Sunday 30 November 2014

Video Analytics – I

    Today every nook and corner of public place is under surveillance camera. They work round the clock and for 365 days. Thus huge amount of video data is generated. Monitoring a video for more than 20 minutes is tedious to human beings and security officers mostly fail to detect abnormal activities. Thus there is a requirement for “machine assistance” to security officers. Watching video via Internet has become a norm. Popular video servers like YouTube, Dailymotion, and Metacafe provide video free of charge. Netflix is subscription based video server. Sixty hours of video are uploaded every minute in YouTube video servers alone [1]. Thus one can imagine the quantum of video content available in Internet. In the years to come more than half of Internet traffic will be due to video. We encounter problem choosing 'right' or cherry-pick the video from the huge pile of video scattered in Internet. Here to we require some form of “machine assistance” to ordinary viewer.

Video is made up of consecutive sequences of frames or images. Each image contain large amount of pixel information.

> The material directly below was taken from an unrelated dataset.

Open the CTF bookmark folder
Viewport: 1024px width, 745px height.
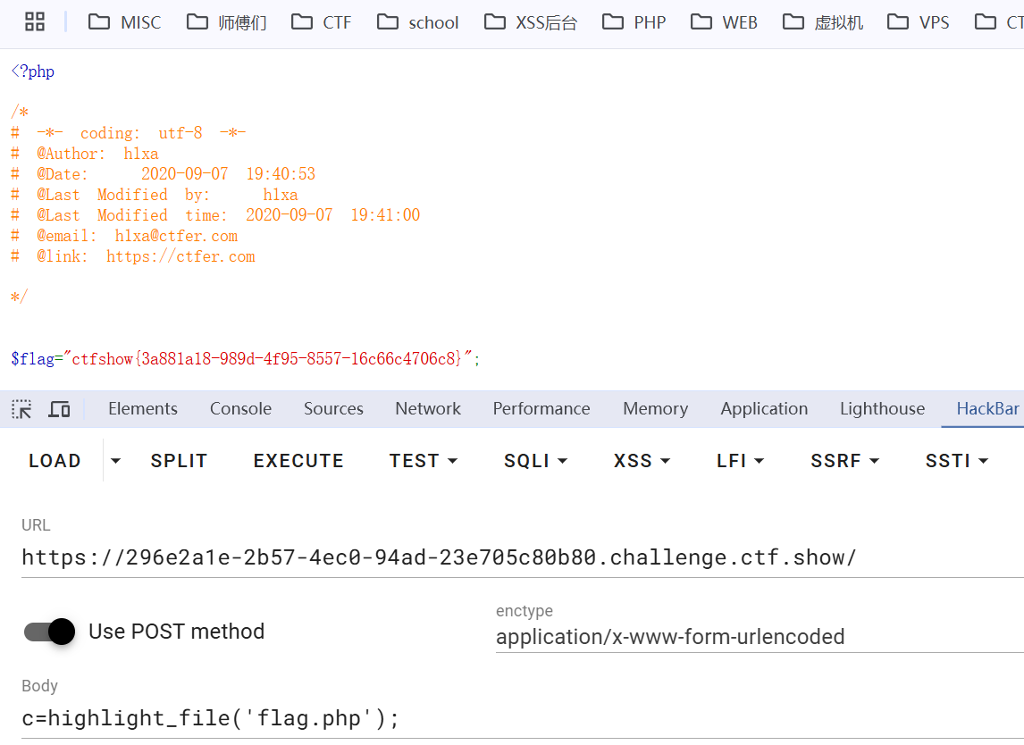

Images offer very little prior structure to work with [2]. Earlier video databases were small and manual annotation was a possible solution. Today it is not a feasible solution. Present day computing power will manage huge size of data. But automatic analysis of video requires artificial intelligence. Video analytics is the baby step in that direction. Video analytics deals with extraction of information from video with the aid of machine assistance. Video processing means performing some image processing (like resampling or colour correction) on the video content. Most of the time extracted information is overlaid on the video for better human interpretation. Big data analytics is latest buzz word in technical world. Video analytics is considered as a subset of big data analytics.